THE STATISTICAL NATURE OF THE UPPER CONTINENTAL CRYSTALLINE CRUST DERIVED FROM IN-SITU SEISMIC MEASUREMENTS

In situ measurements in the main borehole of the German continental deep drilling project (KTB) point to the statistical nature of the continental crystalline crust between 286 and 6000 m depth. P-wave, S-wave and density logs display deviations from Gaussian distribution functions that may be partly due to the approximately bimodal nature of the lithology, because the crust consists mainly of metabasites and paragneisses. The autocovariance functions and power spectra of the logs indicate that the velocity and density perturbations have a complex statistical nature, but the autocovariance functions can be approximated by a superposition of two exponential functions with correlation lengths of 1 m and 20 m. The associated relative standard deviations for each exponential function are about 3 per cent of the mean for the sonic logs, and nearly 6 per cent of the mean for the density. A vertical seismic profile measured between 3000 and 6000 m depth shows small traveltime fluctuations, which can be explained by a generalization of a recently published scattering theory for transverse wavefield fluctuations to include the case of longitudinal fluctuations. The theory is valid for harmonic scalar plane-wave propagation in random media with isotropic statistics, and scattering mainly in the forward direction. One important theoretical result is that, although longitudinal and transverse autocovariance functions of amplitudes and phases differ, the expectations of their respective autovariances are the same.
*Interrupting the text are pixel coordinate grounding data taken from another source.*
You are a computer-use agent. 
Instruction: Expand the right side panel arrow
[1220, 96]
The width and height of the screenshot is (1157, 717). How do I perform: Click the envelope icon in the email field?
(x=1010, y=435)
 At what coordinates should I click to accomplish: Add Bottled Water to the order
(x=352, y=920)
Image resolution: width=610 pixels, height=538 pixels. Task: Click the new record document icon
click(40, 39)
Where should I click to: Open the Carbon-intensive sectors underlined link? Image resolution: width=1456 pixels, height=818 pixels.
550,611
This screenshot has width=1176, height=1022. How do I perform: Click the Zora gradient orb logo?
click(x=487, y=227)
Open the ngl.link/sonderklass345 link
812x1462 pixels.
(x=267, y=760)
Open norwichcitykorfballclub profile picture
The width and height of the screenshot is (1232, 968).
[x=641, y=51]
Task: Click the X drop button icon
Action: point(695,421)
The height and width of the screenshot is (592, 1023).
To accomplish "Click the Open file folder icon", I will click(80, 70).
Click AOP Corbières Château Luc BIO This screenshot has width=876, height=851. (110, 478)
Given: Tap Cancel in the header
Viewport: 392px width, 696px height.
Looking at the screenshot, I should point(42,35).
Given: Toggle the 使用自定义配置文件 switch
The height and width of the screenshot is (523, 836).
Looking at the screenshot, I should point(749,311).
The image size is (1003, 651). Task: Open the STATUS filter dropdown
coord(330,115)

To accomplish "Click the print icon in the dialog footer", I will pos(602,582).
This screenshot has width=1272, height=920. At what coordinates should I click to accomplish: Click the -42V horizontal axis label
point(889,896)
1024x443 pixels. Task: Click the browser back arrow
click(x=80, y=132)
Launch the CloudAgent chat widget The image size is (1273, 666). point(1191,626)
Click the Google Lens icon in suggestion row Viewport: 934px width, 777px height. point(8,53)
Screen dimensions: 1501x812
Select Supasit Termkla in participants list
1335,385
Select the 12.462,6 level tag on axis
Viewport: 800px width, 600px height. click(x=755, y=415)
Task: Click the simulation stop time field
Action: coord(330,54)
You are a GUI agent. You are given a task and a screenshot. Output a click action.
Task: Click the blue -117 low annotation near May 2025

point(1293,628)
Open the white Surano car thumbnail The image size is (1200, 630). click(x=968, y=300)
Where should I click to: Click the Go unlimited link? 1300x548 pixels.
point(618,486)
The observed traveltime fluctuations agree with theoretical predictions based on normally distributed velocity perturbations that are described by the average of the autocovariance functions of the two P-wave logs measured from 286 to 3000 m and between 3000 and 6000 m depth. Owing to the lack of traveltime information that can be averaged, and because the traveltime fluctuations predicted by the theory do not differ sufficiently for 2-D and 3-D random perturbations, no statement can be made on how anisotropic the observed random velocity perturbations are. The observed heterogeneities are, however, consistent with the fact that reflection seismic profiles reveal a nearly transparent upper crystalline crust.